Each day we take care of them in so many ways - feeding, clothing, bathing, loving – but the demands of all that may mean you’re neglecting your child’s future needs.
What would happen if, perish the thought, you and your spouse shuffled off this mortal coil? Have you chosen who you’d want to raise your precious progeny – and would they agree to it?
Or less dramatically but equally financially devastating: what if your household income plunged or your family unexpectedly faced an enormous, game-changing expense?
Here, in easy-to-understand terms, are the five steps to protecting your children’s future.
1. Make a Will
Becoming a parent means becoming responsible for any eventuality, as unpalatable as it may be. A Will lays out not just who gets your assets if you die, but also who would look after your children. The first and even subsequent children necessitate a new Will, if indeed you have one at all.
How to make it? Dirt-cheap DIY Will kits are available from newsagents but can be more easily contested; safer is to make a Will either with your solicitor or through your state’s Public Trustee, which you may have to appoint executor – in other words, get to administer your estate. Using the Public Trustee will usually be free up front with an admin fee on settlement.
2. Give enduring power of attorney
Hand in hand with making a Will should go the above. Giving someone power of attorney means giving them authority to make important financial decisions for you if you were to – again, this isn’t pleasant – lose mental capacity.

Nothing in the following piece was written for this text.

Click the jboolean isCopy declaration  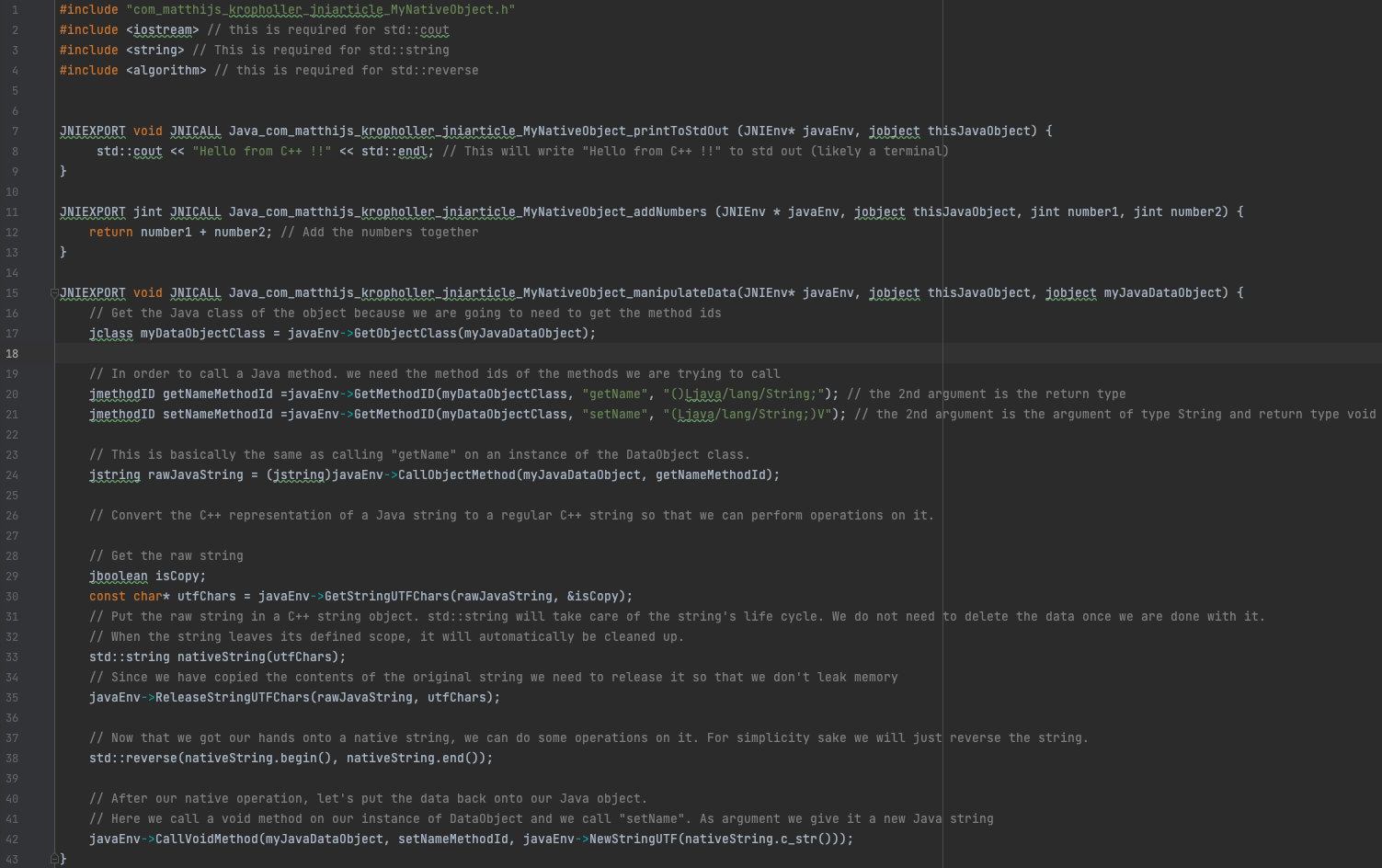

These decisions might include accessing your bank accounts or selling your property to pay your bills and so will be vital to your kids’ financial security. Naturally the person you choose needs to be diligent and honest (you can revoke it if they prove otherwise).
This legal document can be again bought at a newsagency, or prepared by a solicitor or for free by your local Public Trustee if you appoint it attorney. Your anointed person needs to sign the acceptance part of the form.
3. Amass a cash stash
Blow a car engine or discover termites in your home and your family’s solvency may be in jeopardy… unless you have a fat emergency fund. At least three months of after-tax salary is ideal, and preferably six. This should be instantly accessible in either an at-call high-interest savings account or, if you have a mortgage, in an offset account held alongside of it.

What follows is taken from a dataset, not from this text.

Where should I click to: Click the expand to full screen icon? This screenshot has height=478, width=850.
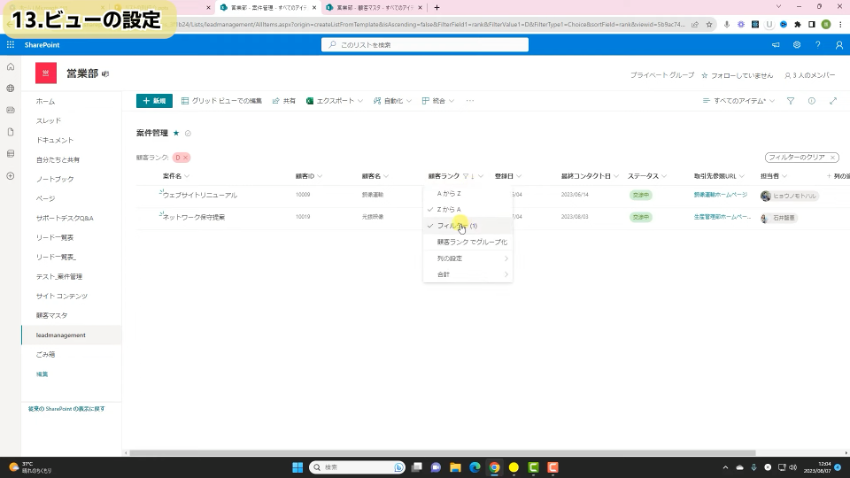point(833,101)
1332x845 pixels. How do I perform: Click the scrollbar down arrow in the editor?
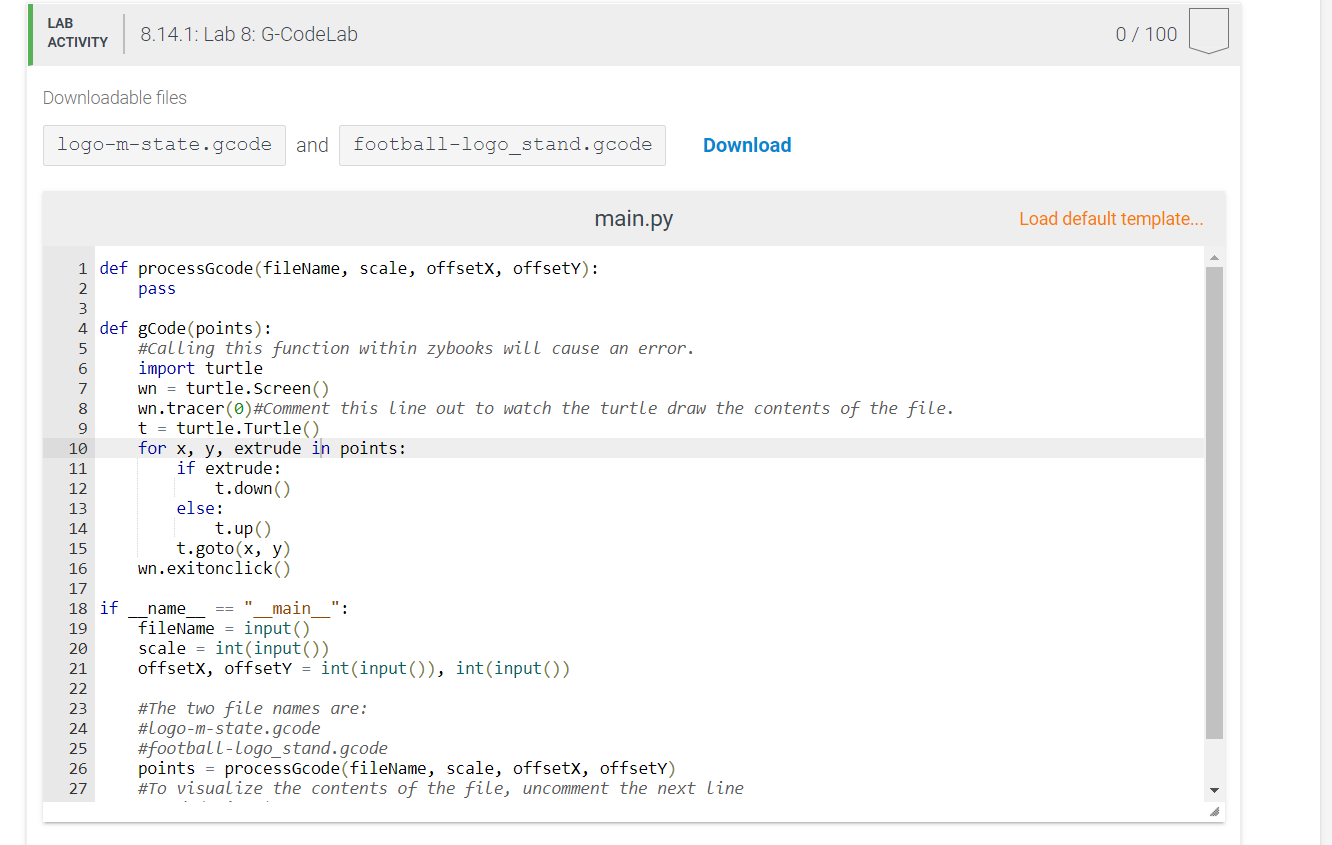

4. Take out risk insurance
This is a catch-all term for life, total and permanent disability (TPD) and income protection insurance. With names that pretty clearly explain their purpose, life and TPD insurance pay a lump sum on death or disability respectively while income protection replaces your salary on accident or illness. All may be key to securing your dependents’ daily needs but unfortunately income protection insurance, in particular, is expensive. Bear in mind it’s tax deductible and you can cut the cost further by opting for a waiting period before payments commence equal to your emergency fund above – say, three months. You also need more life and TPD insurance than you might think: enough to repay all debts, maintain and educate your children until age 18 or beyond, and possibly to replace an income.
5. Pay off your mortgage
Nothing safeguards your loved ones like a fully paid off roof over their heads. Achieving this faster also frees up a huge amount of money for their upkeep – paying an extra $200 a month off a $300,000 mortgage at the average 6.3 per cent interest saves $64,000 and gets you out of debt nearly five years early.
And there you have it – five steps to protect your family that are not that hard, but could save them a great deal of hardship.